Hello,
What is the best way to finetune/pre-train a model using BERT/T5 or BART (or something else) that would convert text to extracted JSON:
My name is John
→ { name: John }
Assuming my data comes in the form of:
# train.tsv
text,extraction
name: Jill,name:Jill
My name is Jack,name:Jack
So far I’ve tried:
model_checkpoint = "google/mt5-small"
model = AutoModelForSeq2SeqLM.from_pretrained(model_checkpoint)
tokenizer = AutoTokenizer.from_pretrained(model_checkpoint)

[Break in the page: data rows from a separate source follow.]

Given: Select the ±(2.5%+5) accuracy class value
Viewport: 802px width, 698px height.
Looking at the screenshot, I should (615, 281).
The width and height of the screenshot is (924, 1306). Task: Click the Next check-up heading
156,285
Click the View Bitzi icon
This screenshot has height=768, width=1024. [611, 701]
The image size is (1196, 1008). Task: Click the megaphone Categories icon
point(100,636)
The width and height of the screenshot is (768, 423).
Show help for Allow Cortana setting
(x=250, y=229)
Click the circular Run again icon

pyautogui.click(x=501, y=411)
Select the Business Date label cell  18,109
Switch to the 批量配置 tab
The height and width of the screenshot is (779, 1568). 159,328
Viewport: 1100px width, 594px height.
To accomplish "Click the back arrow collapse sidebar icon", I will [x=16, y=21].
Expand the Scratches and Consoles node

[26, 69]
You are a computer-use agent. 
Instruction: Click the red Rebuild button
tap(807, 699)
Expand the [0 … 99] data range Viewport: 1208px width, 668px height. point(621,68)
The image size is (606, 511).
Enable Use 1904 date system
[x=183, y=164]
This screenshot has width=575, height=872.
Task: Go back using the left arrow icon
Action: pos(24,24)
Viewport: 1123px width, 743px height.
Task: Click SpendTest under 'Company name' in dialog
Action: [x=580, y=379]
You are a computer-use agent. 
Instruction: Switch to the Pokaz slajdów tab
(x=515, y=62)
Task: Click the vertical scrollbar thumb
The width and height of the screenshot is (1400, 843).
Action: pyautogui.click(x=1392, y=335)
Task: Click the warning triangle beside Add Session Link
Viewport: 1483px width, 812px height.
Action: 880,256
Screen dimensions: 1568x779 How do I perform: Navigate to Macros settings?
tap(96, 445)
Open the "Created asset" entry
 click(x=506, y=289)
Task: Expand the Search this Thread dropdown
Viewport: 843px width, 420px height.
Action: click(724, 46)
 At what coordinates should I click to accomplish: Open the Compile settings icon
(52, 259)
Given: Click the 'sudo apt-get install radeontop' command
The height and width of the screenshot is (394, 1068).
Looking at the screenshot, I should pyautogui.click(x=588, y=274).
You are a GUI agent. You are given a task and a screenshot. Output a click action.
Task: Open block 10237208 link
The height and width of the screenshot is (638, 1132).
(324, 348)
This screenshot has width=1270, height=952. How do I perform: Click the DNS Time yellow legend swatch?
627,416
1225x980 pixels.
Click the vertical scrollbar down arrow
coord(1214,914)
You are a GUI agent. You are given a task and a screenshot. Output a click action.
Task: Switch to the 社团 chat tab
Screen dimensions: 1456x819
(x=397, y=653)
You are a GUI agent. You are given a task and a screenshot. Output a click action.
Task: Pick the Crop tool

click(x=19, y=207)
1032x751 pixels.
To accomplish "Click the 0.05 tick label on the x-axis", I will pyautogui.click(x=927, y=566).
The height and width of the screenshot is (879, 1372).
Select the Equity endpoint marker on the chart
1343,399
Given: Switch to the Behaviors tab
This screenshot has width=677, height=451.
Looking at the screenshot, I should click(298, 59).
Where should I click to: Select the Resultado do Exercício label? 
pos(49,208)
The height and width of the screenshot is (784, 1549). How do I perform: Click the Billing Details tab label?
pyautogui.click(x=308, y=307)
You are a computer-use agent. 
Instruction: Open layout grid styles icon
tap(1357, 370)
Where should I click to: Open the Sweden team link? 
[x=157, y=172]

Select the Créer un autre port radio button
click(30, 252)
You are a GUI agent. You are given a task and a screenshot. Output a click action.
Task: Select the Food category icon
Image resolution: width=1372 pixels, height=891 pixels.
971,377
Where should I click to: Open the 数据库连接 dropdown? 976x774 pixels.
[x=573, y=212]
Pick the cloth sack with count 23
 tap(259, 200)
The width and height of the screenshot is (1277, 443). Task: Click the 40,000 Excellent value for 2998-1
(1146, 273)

# ... skipping for brevity
args = Seq2SeqTrainingArguments(...)
data_collator = DataCollatorForSeq2Seq(tokenizer, model=model)
trainer = Seq2SeqTrainer(
model,
args,
train_dataset=tokenized_datasets["train"],
eval_dataset=tokenized_datasets["test"],
data_collator=data_collator,
tokenizer=tokenizer,
compute_metrics=compute_metrics,
)
trainer.train()
Is it a good idea to use an existing Seq2Seq model? Or is there a way to transfer the weights of the Transformer layers and discard the heads?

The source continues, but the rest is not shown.